= The problem =
Once you reach the line with "How do I perform: Toggle", transcribe it and every line after it to the end of the records, exactly, but not the pictures.

*** Opening of Provided information ***

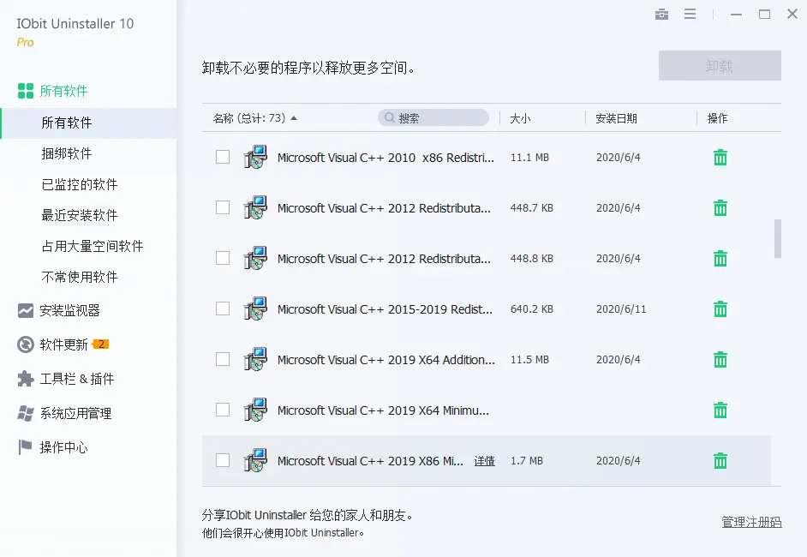Click trash icon for Visual C++ 2019 X64 Additional

(x=720, y=360)
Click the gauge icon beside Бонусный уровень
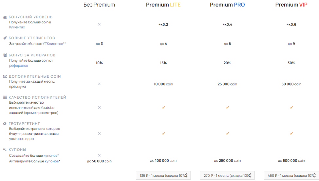This screenshot has height=181, width=319. click(5, 17)
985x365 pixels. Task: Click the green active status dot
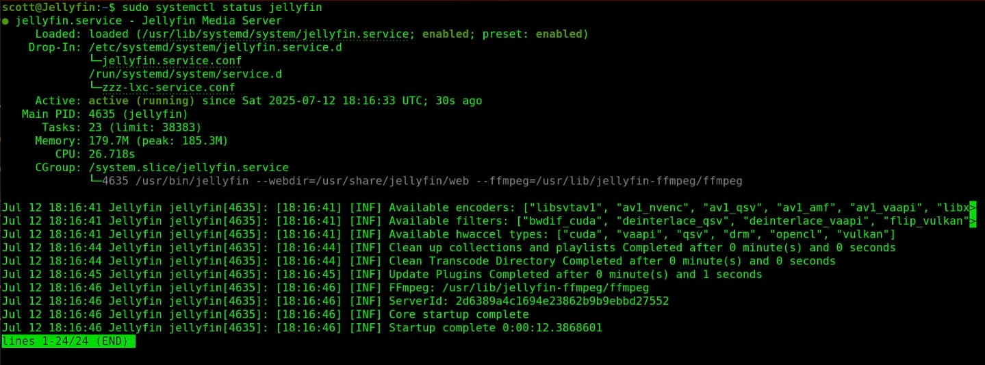click(5, 21)
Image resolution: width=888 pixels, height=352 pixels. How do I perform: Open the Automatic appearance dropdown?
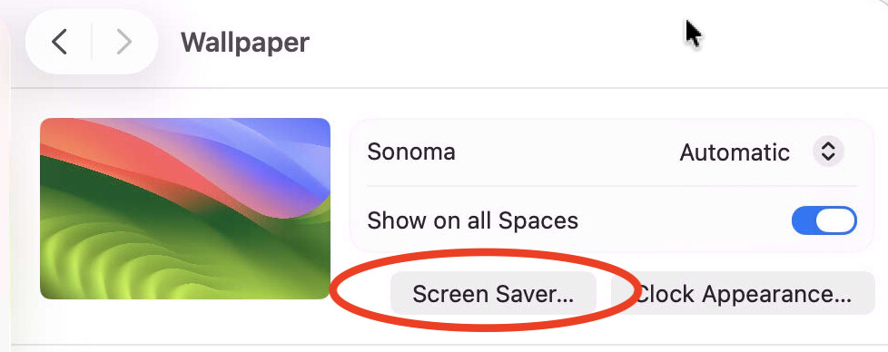pos(762,152)
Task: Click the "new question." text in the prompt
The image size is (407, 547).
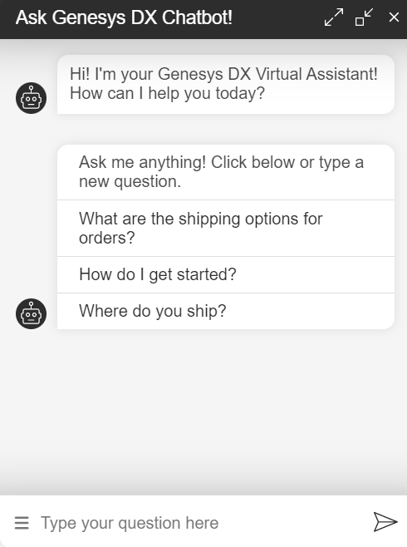Action: tap(130, 182)
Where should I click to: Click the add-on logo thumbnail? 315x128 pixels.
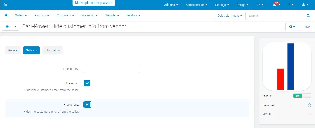click(287, 66)

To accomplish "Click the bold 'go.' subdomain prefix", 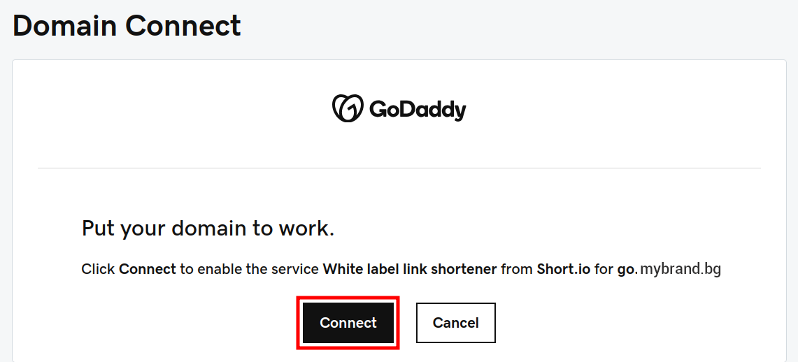I will 627,269.
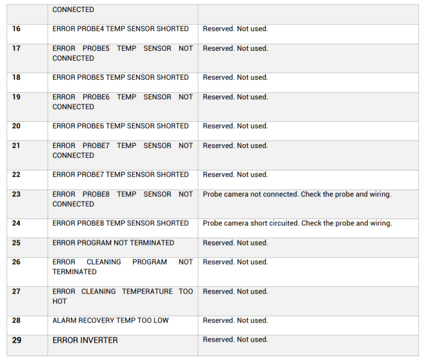Click ERROR PROGRAM NOT TERMINATED entry
The height and width of the screenshot is (357, 426).
click(x=113, y=243)
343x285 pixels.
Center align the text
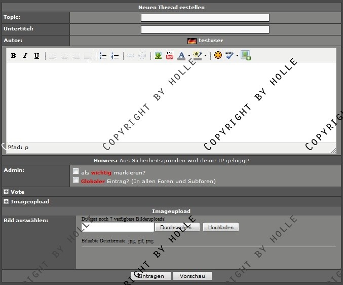(x=64, y=56)
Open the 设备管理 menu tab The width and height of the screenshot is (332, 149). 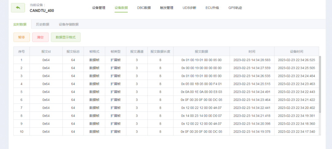(99, 8)
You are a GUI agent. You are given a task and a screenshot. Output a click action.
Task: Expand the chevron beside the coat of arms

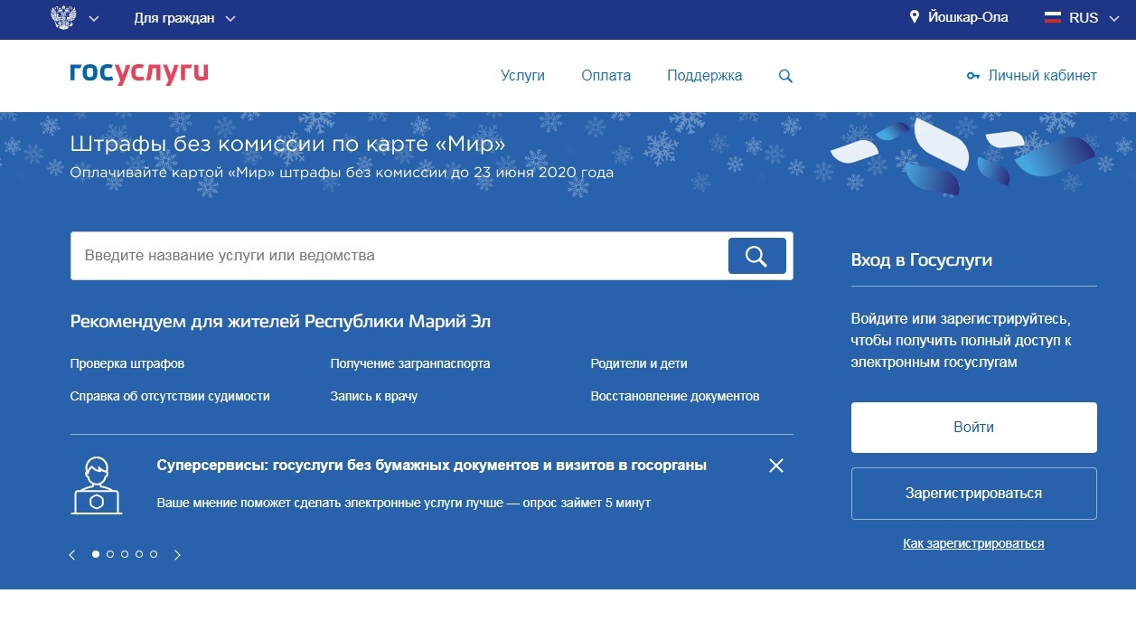[94, 19]
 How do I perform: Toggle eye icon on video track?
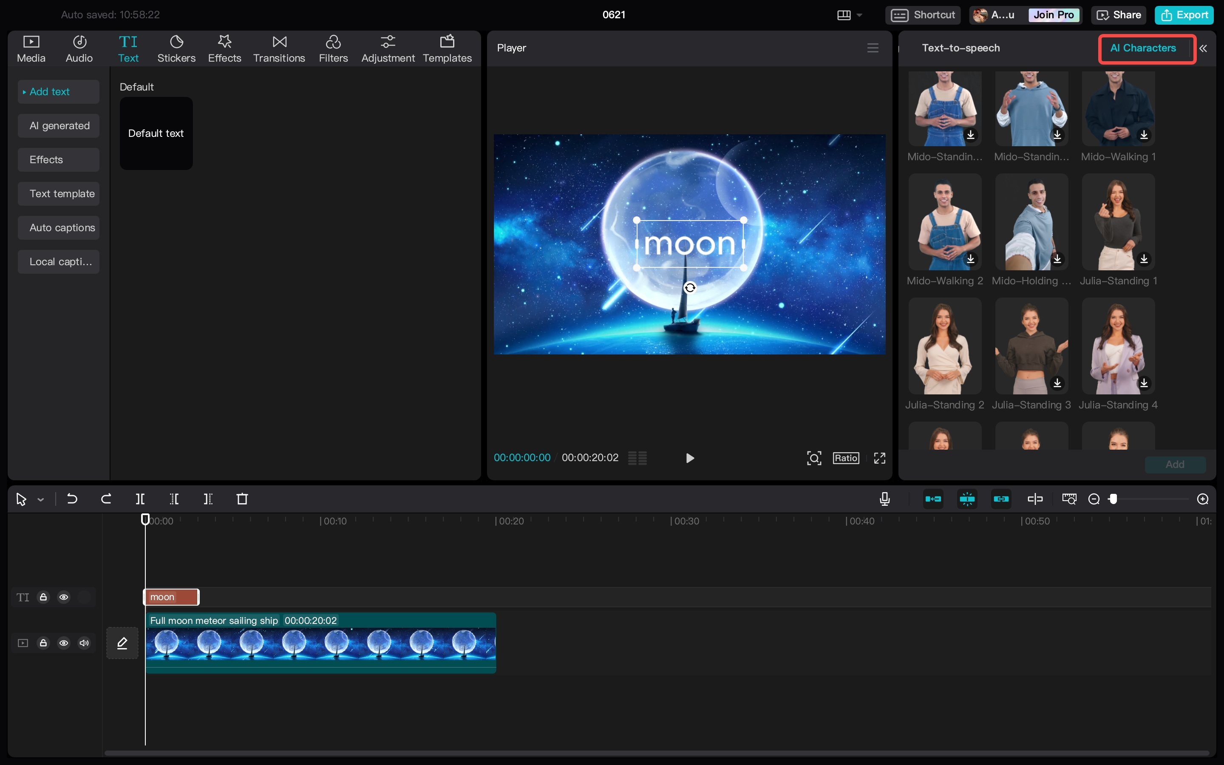pos(63,643)
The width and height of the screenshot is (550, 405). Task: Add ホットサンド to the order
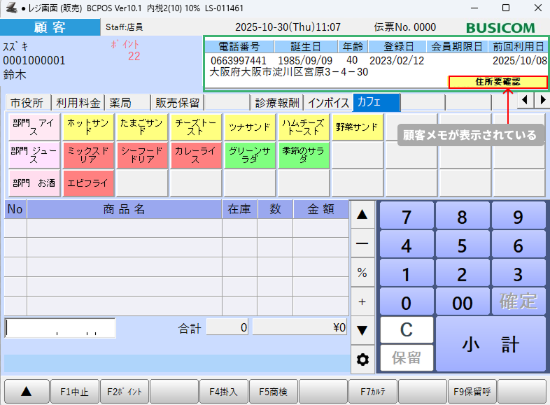[87, 127]
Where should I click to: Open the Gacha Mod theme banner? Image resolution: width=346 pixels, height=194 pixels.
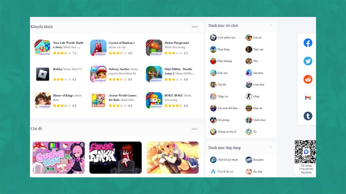tap(59, 157)
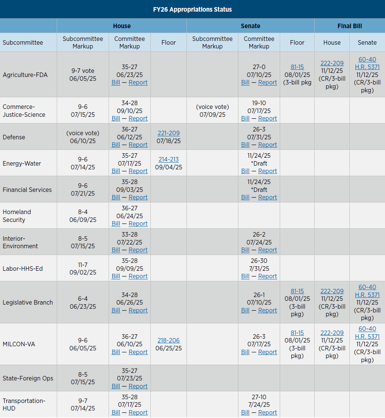The height and width of the screenshot is (418, 385).
Task: Open Agriculture-FDA final bill 222-209 House vote
Action: pyautogui.click(x=332, y=63)
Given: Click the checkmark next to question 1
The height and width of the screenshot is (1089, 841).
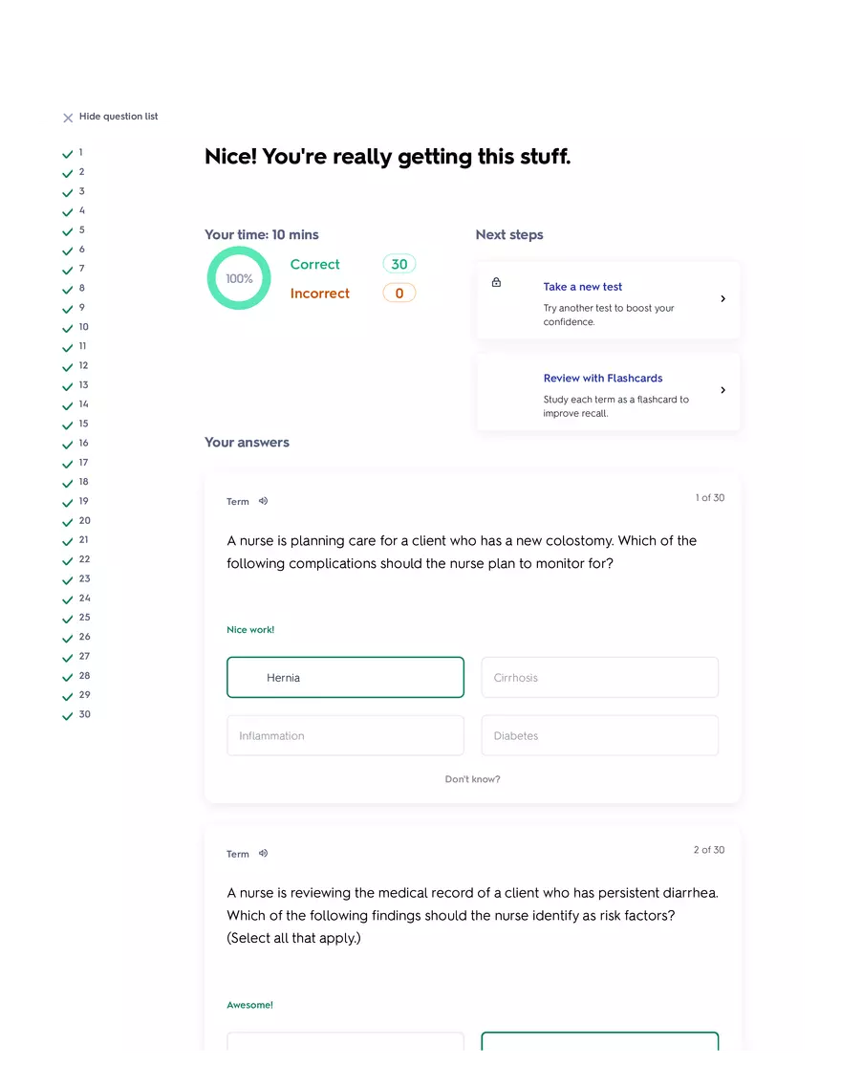Looking at the screenshot, I should pos(68,154).

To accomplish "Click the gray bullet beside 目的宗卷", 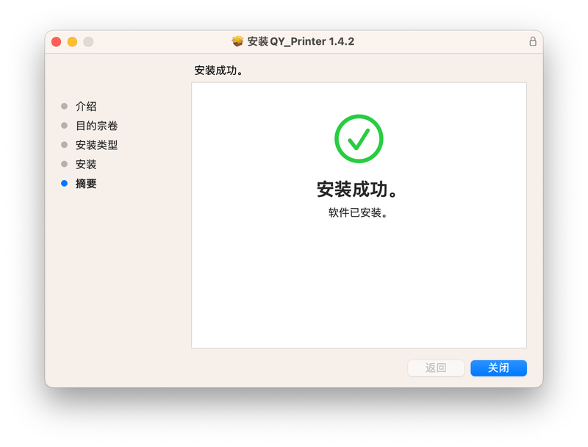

*** Close of Provided information ***

= Solution below =
 How do I perform: Toggle eye icon on video track?
pos(63,643)
The width and height of the screenshot is (550, 405). Task: Add ホットサンド to the order
[87, 127]
Where should I click to: Open the Gacha Mod theme banner? Image resolution: width=346 pixels, height=194 pixels.
tap(59, 157)
The height and width of the screenshot is (418, 385).
Task: Open Agriculture-FDA final bill 222-209 House vote
Action: pyautogui.click(x=332, y=63)
Given: Click the checkmark next to question 1
The height and width of the screenshot is (1089, 841).
Looking at the screenshot, I should pos(68,154).

To accomplish "Click the gray bullet beside 目的宗卷", 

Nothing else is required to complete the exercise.